Dark and moody. That's the direction of a lot of electronic music now. Granted, it's still kind of sitting in the corner like a withering wallflower, but it's gaining popularity. What better way to get you dancing than out of some sense of vague fear. Do not run from your demons, dance with them. Is that a saying? No, it isn't.

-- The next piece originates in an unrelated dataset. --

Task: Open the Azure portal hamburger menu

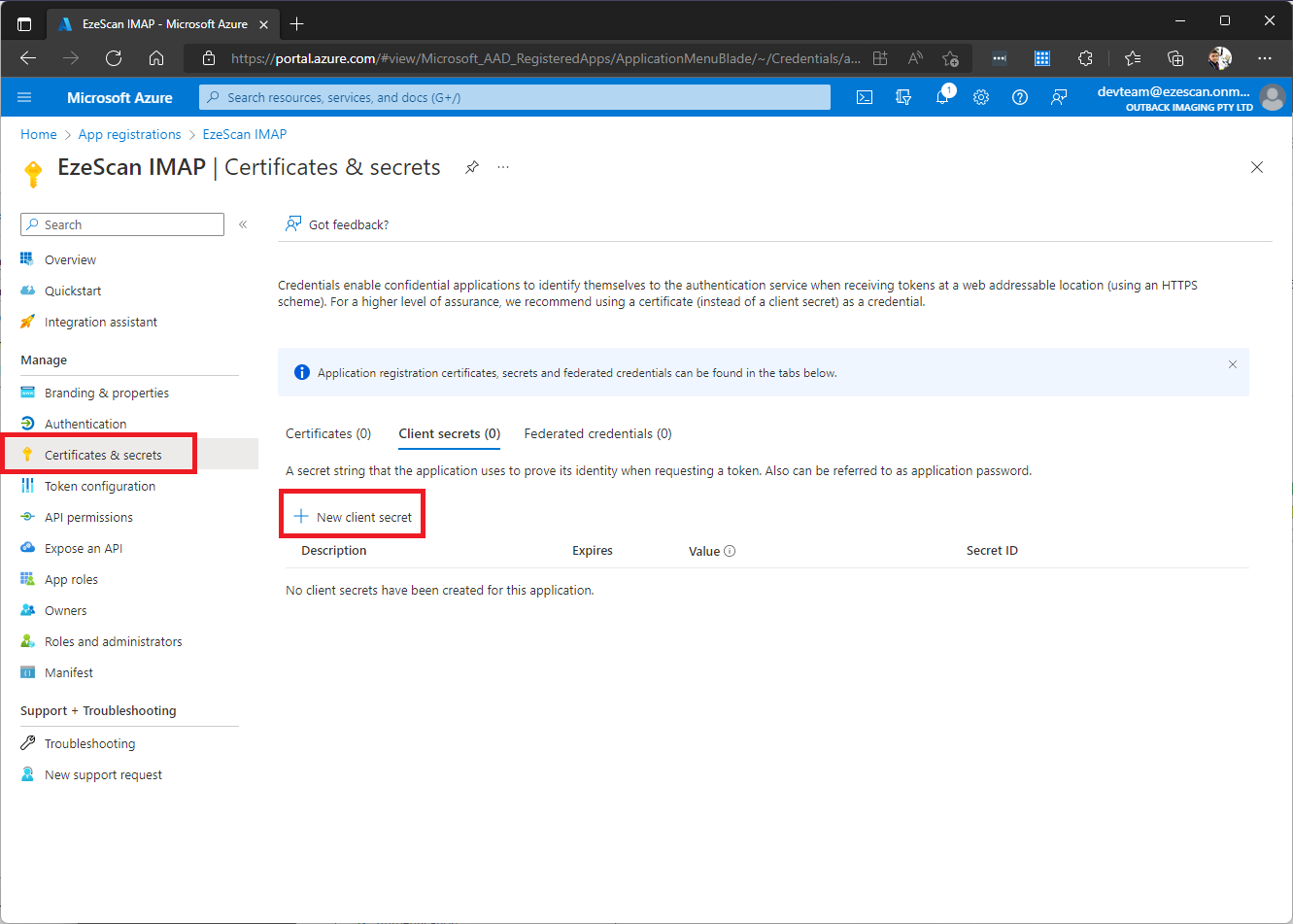Action: pos(24,97)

But in any case, here's Frost with something new. Got you there didn't I? Because the song's called 'Something New'. And I said "something new". They're, like, the same. It's the latest single from their album Radiomagnetic (released September 2012), and it's a good one indeed. Gnawing at you with ice cold trance synths yet keep keeping it all cushioned with some sub-zero bass, and getting you all anxiously excited with frenetic hi hats on speed, the vocals speaking like a ghost through a radio, the song is an unexpected foot-tapper with some lovely screeching build-ups and fading come-downs that keep this 8-minute doozie flowing and interesting. Layering helps, too, like the snare sound later on in the song that sounds like some phantom of the past dragging its feet along concrete corridors. Spooky and chilly but cool. I'd check their album out on Spotify, too, if I were you, plenty more beats and clever electro trickery await you.

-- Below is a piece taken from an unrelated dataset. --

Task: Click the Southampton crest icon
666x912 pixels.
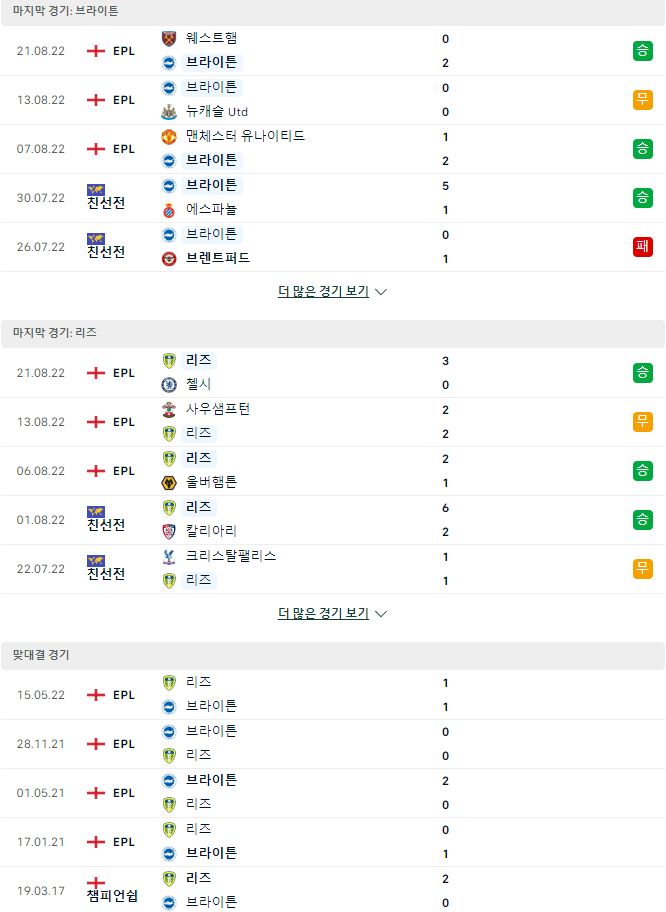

The bizarre video fits the song perfectly. But what's it all about? Well...

The footage is part of an obscure documentary project entitled ‘Ghost Radio Hunter’ – a collaboration between Carl Critical, Russian underground filmmaker Kostya Shamshin and Frost, covering an expedition into the Arctic looking for the source of mysterious radio signals that were the inspiration for the making of the album ‘Radiomagnetic’.

There you go. Frost are Norwegian, by the way, and have actually been around for 1997 - of course, they're pretty well known in their motherland, but for us their sounds are as new as a polished baby.